>> begin

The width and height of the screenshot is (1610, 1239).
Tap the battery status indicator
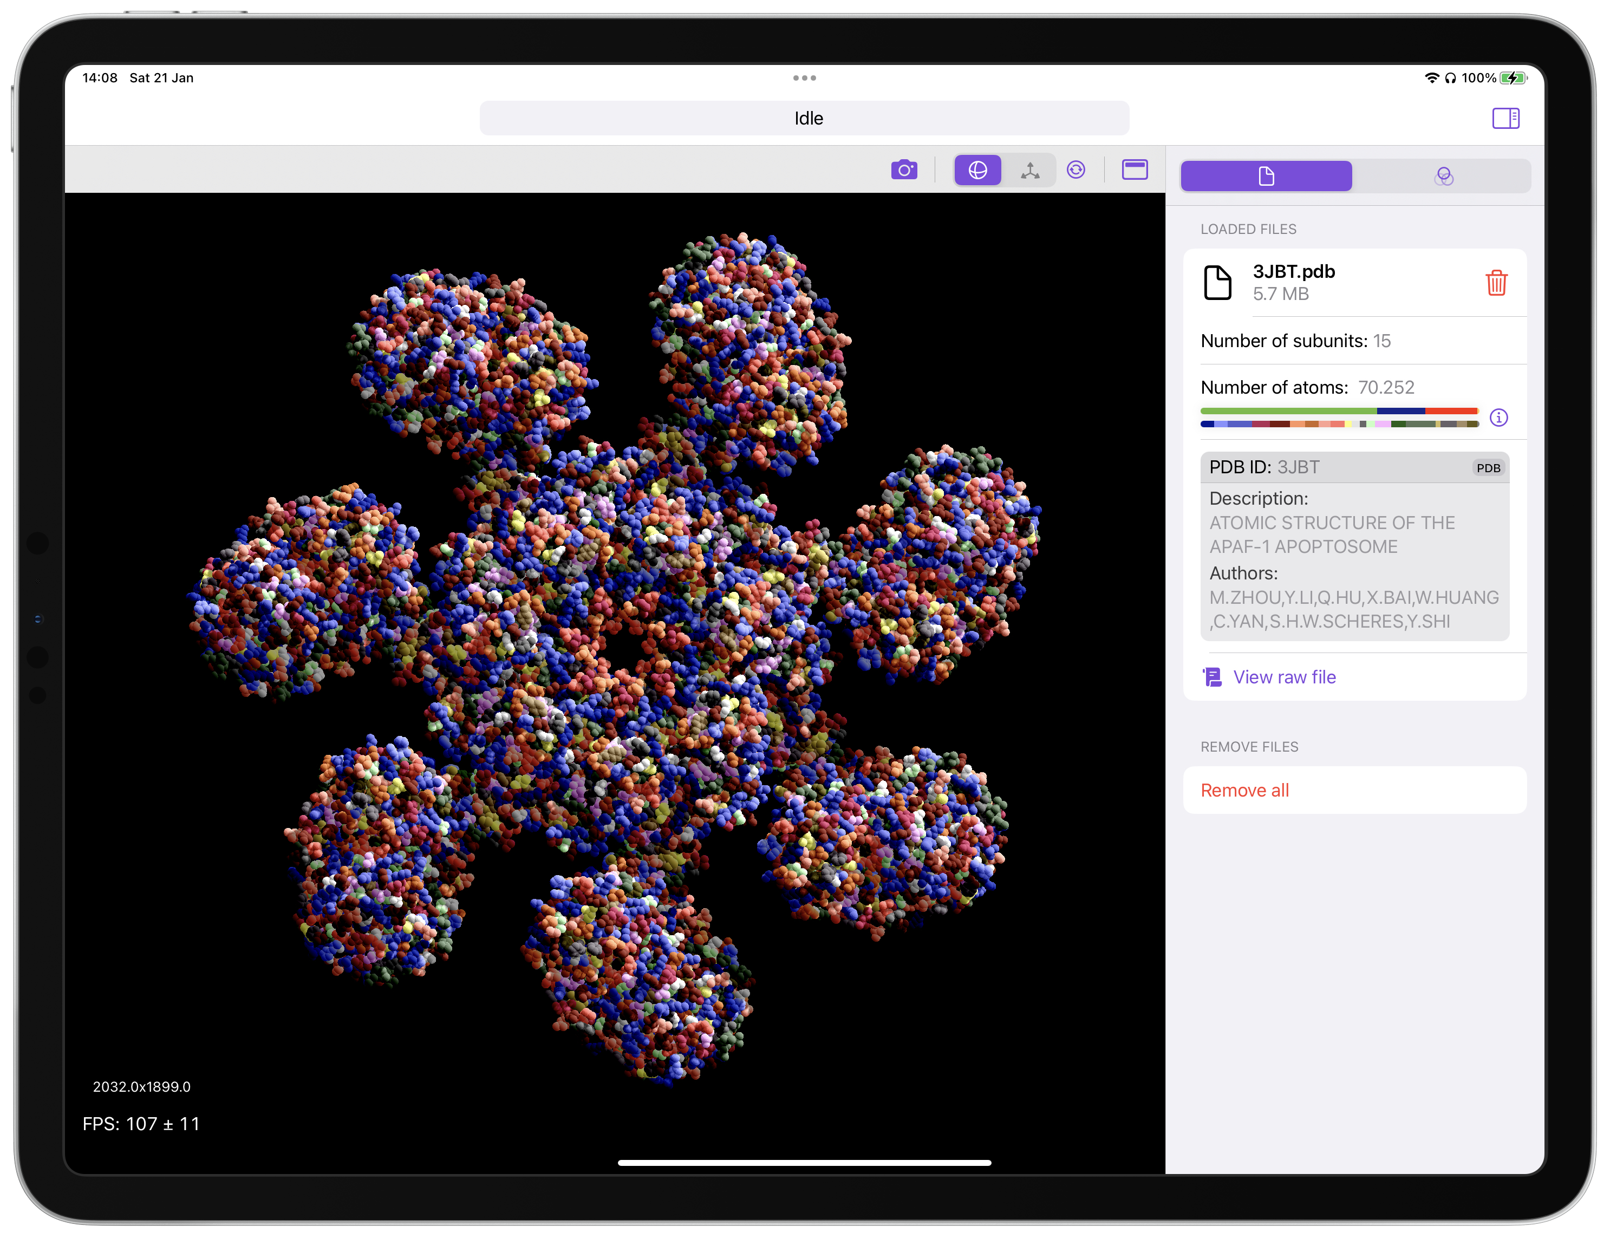click(x=1513, y=77)
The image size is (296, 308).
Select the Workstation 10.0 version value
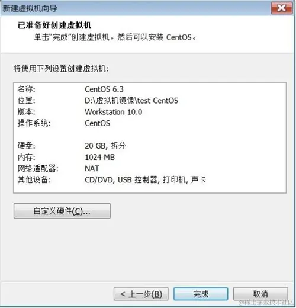(x=114, y=112)
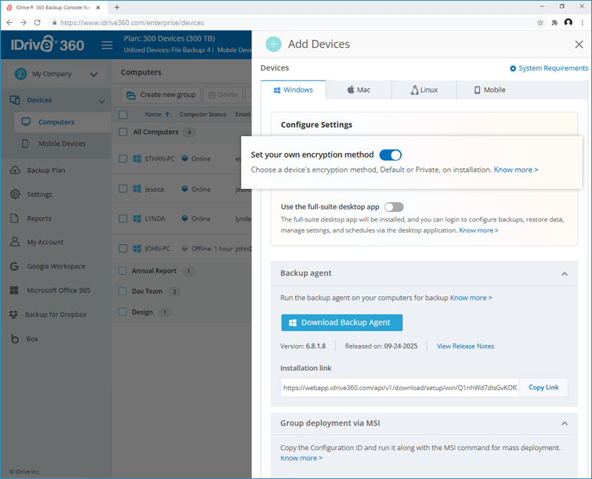Collapse the Backup agent section

point(565,274)
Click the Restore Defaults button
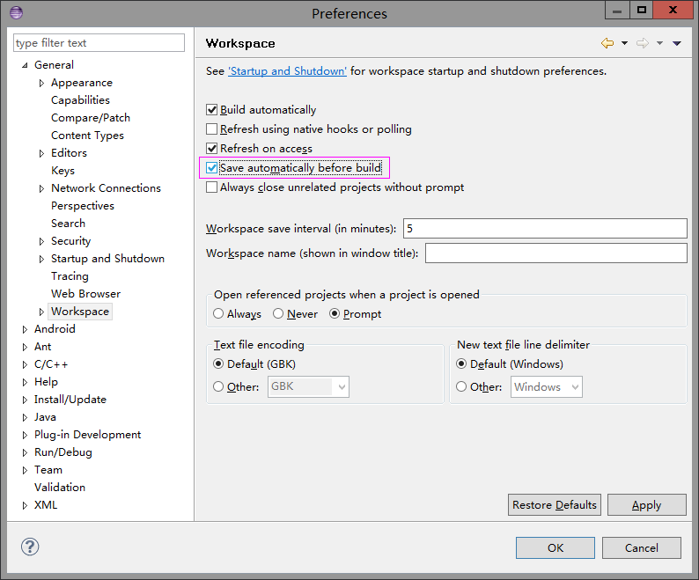Image resolution: width=699 pixels, height=580 pixels. click(555, 504)
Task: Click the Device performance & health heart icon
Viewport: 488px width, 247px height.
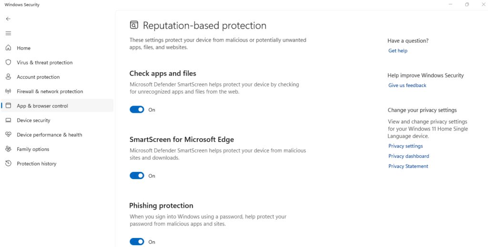Action: coord(8,135)
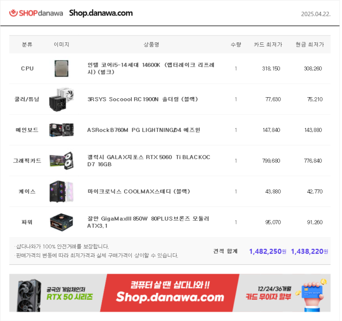Click the card total price 1,482,250
The image size is (342, 321).
[268, 251]
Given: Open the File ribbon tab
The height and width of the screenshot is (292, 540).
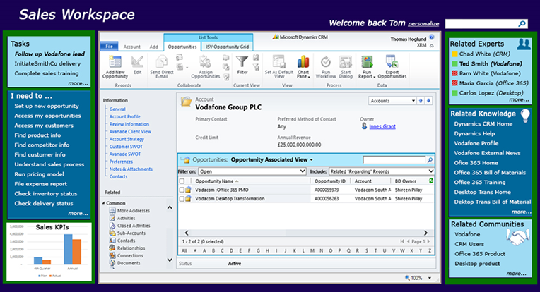Looking at the screenshot, I should [110, 47].
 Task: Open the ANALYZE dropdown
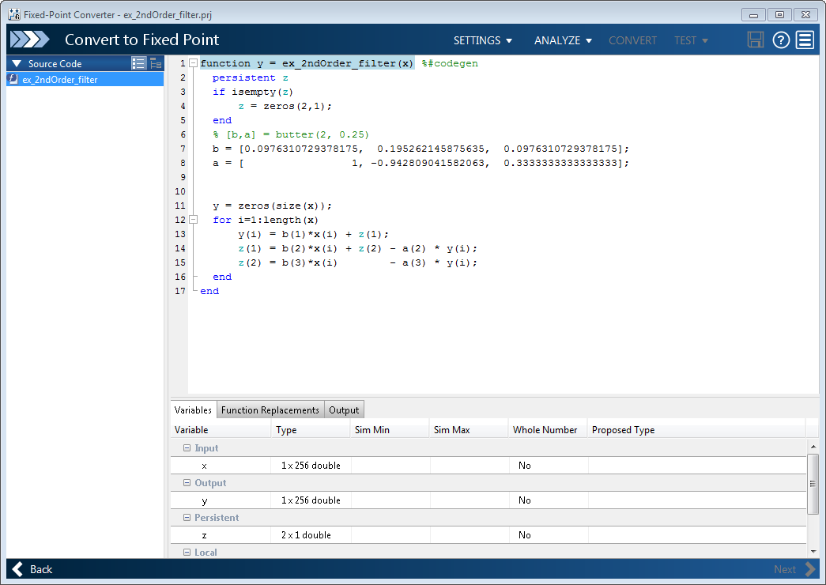pyautogui.click(x=563, y=40)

>> end

| Task to complete |
Copy every row above word for word, leaving out the pictures.

| The completed task |
The width and height of the screenshot is (1610, 1239).
Tap the battery status indicator
click(x=1513, y=77)
The image size is (296, 308).
Select the Workstation 10.0 version value
(x=114, y=112)
Collapse the Backup agent section

point(565,274)
Click the Restore Defaults button
Image resolution: width=699 pixels, height=580 pixels. click(555, 504)
Task: Click the Device performance & health heart icon
Viewport: 488px width, 247px height.
Action: coord(8,135)
Click the card total price 1,482,250
The image size is (342, 321).
[268, 251]
Given: Open the File ribbon tab
The height and width of the screenshot is (292, 540).
Looking at the screenshot, I should [110, 47].
 Task: Open the ANALYZE dropdown
pyautogui.click(x=563, y=40)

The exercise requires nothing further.